WA farmers play a significant role in producing food that is eaten by millions around the globe.

However, the energy companies, airlines and other big carbon emitters will keep needing more offsets in the short to medium term — and that will probably mean using more farmland to plant trees.

As a Liberal, I generally favour letting private landowners decide the best and most profitable use for their property, but powerful government and market forces are pushing changes in agricultural land use.

Ten years ago today, Prime Minister Kevin Rudd spoke in Canberra at the National Climate Summit and famously declared climate change to be, “the great moral challenge of our generation”.

What about the moral challenge of producing enough food for a world with almost a billion hungry people?

Governments have also decreed that we need to be net zero carbon emissions by 2050 and business is under enormous pressure to play a role.

Larry Fink, BlackRock chair and CEO, made it clear in his 2022 open letter to CEOs where he believes the market is moving.

“Most stakeholders — from shareholders, to employees, to customers, to communities, and regulators — now expect companies to play a role in de-carbonising the global economy,” Mr Fink said.

“Few things will impact capital allocation decisions – and thereby the long-term value of your company — more than how effectively you navigate the global energy transition in the years ahead.”

In other words — if you want access to funds, you better be green.

And if your core business isn’t green, then you better look green and offset those emissions somewhere else.

BlackRock controls $10 trillion in assets and when they say jump, the market asks how high.

The WA Government is also now adding to the competition for hectares in the most productive patch of agricultural land in our state.

As part of the McGowan Government’s decision to ban hardwood logging from 2023, a $350 million fund was announced to plant pine trees.

Local farmers looking to expand their businesses will now be competing against a taxpayer-funded scheme designed to grow the area under pine plantation as well as multi-nationals looking to clean up their carbon emissions.

The WA agricultural sector is a multi-billion-dollar industry but remains based on a small business model of family-owned properties, at least in the southern half of the state.

Farming communities are anxious about the impact of large areas being locked up to be used as carbon offsets for big emitters, increases in land prices and decreases in the rural population.

Will the corporate owners be good local neighbours or will the carbon offset model of land use lead to a drop in local jobs and income?

As we read last week, Woodside vice-president Jayne Baird is keen to allay these fears.
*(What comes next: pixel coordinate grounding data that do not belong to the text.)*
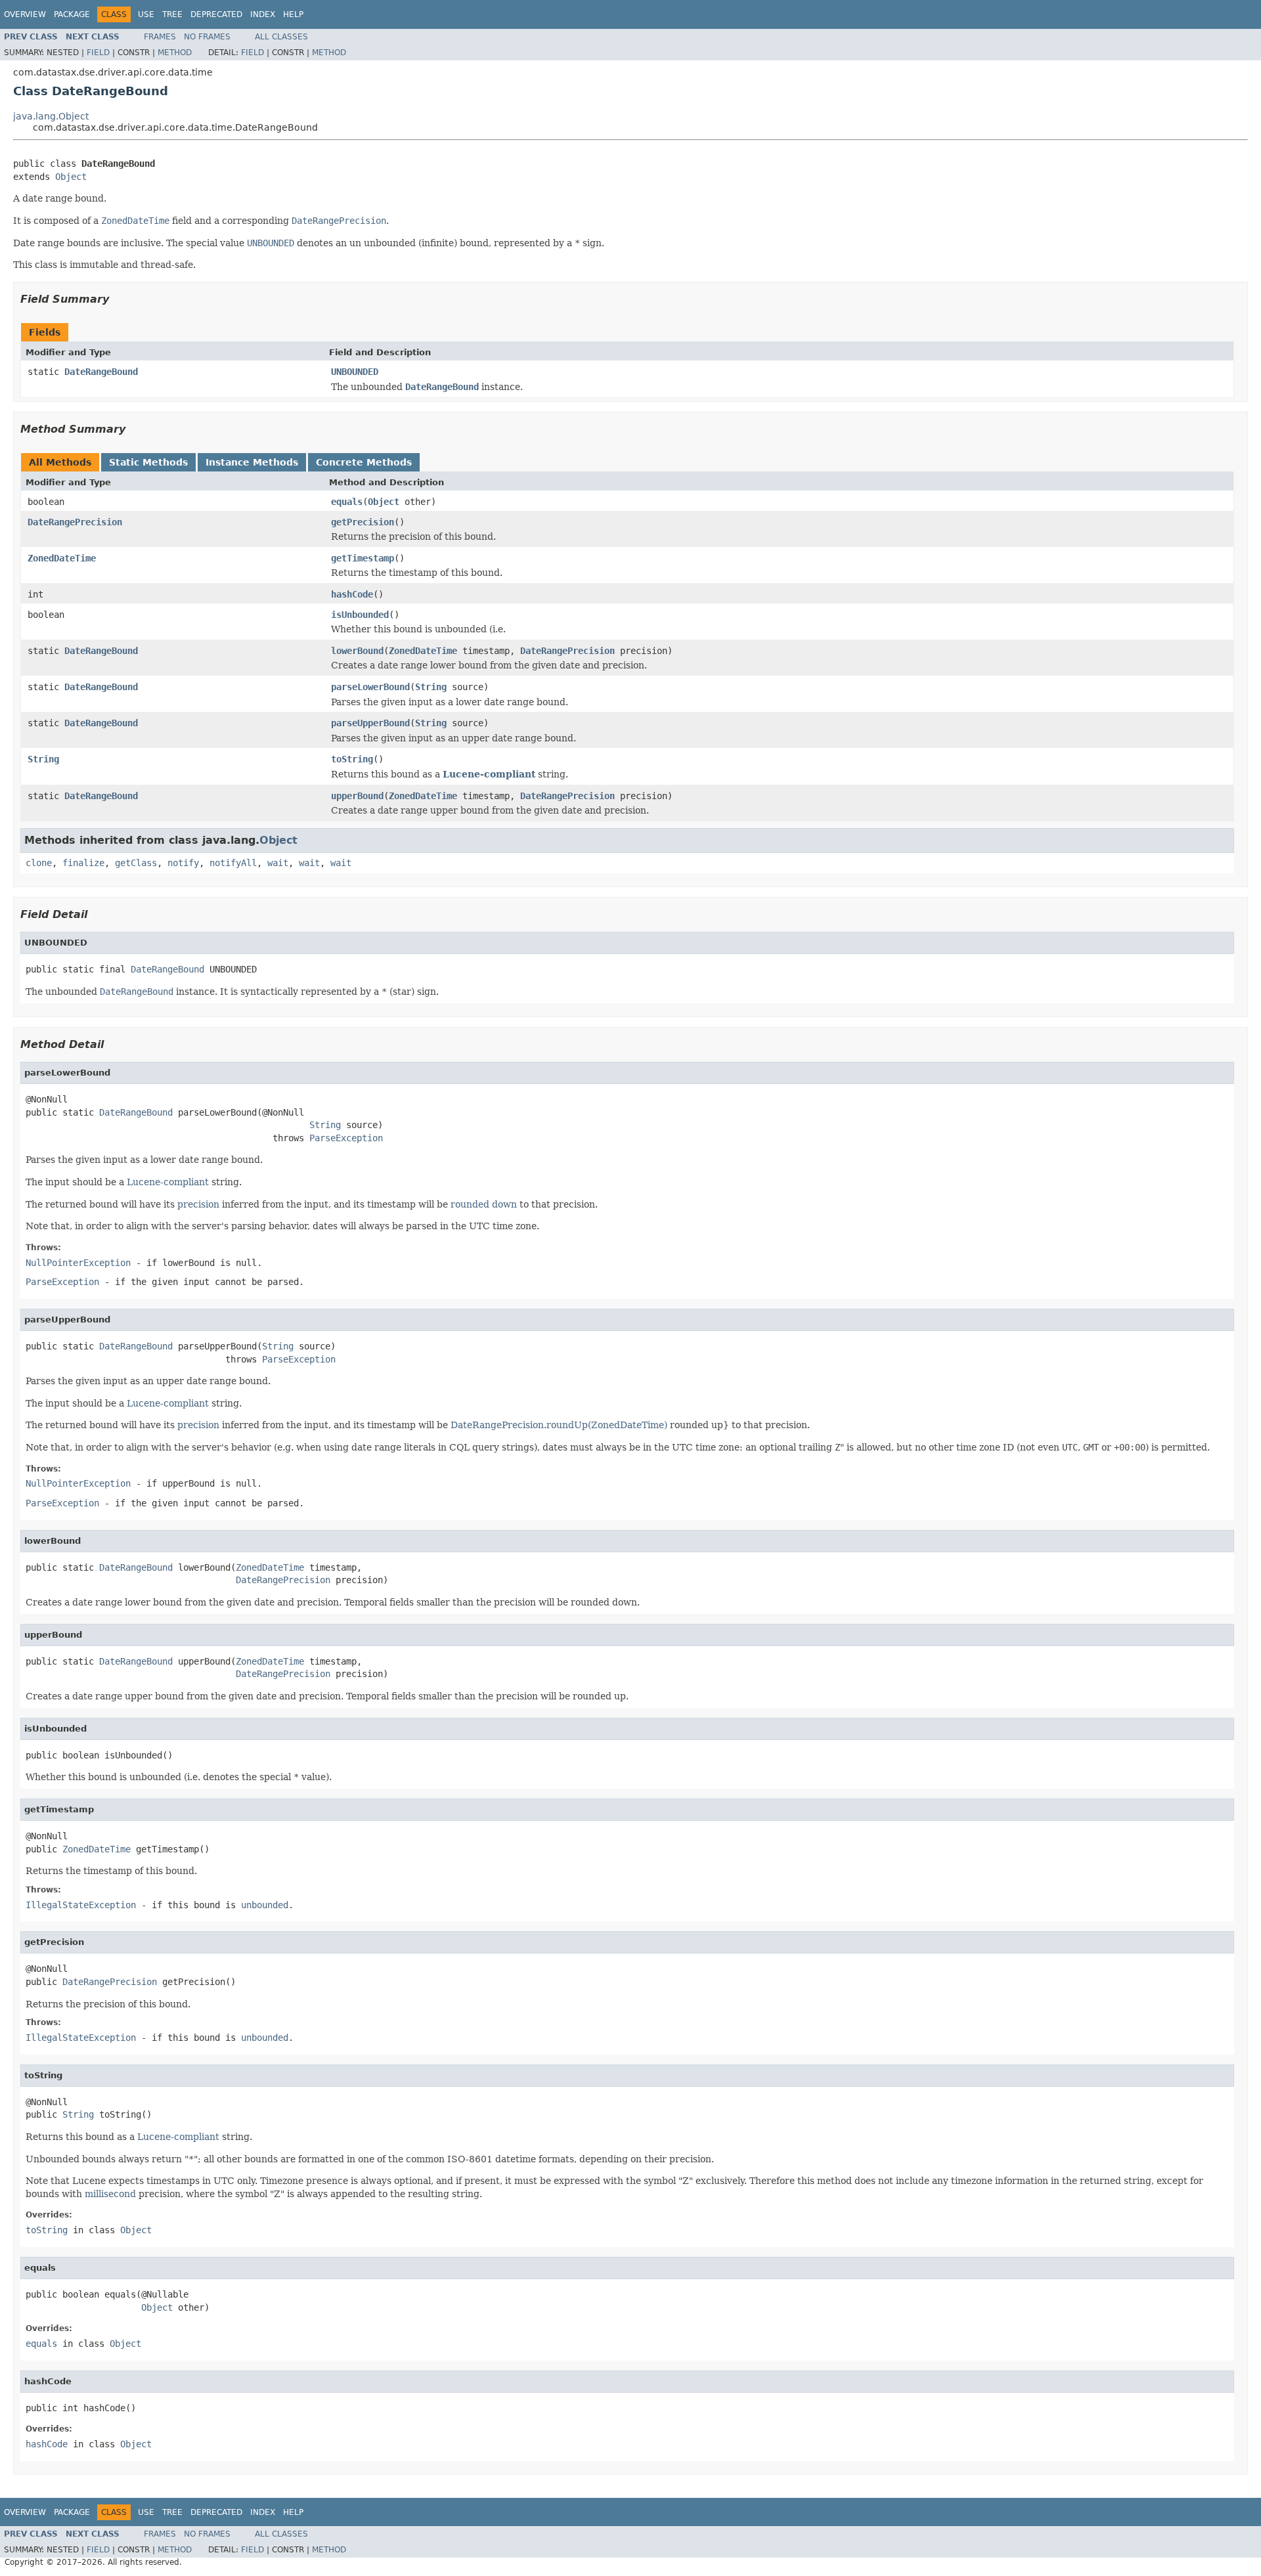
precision (198, 1204)
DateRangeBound (101, 371)
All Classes (281, 36)
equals (347, 501)
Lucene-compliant (489, 774)
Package (72, 14)
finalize (83, 863)
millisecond (110, 2194)
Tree (172, 14)
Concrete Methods (364, 462)
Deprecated (216, 14)
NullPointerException (78, 1262)
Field (98, 52)
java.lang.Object (51, 116)
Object (71, 176)
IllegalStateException (81, 1905)
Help (293, 14)
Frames (160, 36)
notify (183, 863)
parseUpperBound (370, 723)
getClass (136, 863)
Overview (25, 14)
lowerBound (357, 650)
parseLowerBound (370, 687)
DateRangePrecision (75, 522)
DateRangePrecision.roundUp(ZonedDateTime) (559, 1425)
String (431, 687)
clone (39, 863)
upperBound (357, 796)
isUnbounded (360, 614)
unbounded (264, 1905)
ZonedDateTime (62, 558)
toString (352, 759)
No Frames (207, 36)
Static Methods (148, 462)
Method (175, 52)
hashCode (352, 594)
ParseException (346, 1138)
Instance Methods (252, 462)
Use (146, 14)
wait (277, 863)
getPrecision (362, 522)
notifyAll (233, 863)
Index (262, 14)
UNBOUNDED (354, 371)
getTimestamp (362, 558)
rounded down (484, 1204)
And in November, Woodside said that the company was cautious to ensure it did not displace traditional agriculture, but instead enhance the areas where it had a presence.

Well, they would say that wouldn’t they?

You have to assume that the need for carbon offsets will remain and that the land purchases and tree plantings will continue to spread across the Wheatbelt, South West and Great Southern.

We also know the world’s need for food will continue to grow, with the expectation we will need to feed nearly 9.7 billion people by 2050.

That will inevitably mean millions more hungry mouths.

And they won’t survive on carbon offsets.

Steve Martin is a WA Liberals Agricultural Region MLC.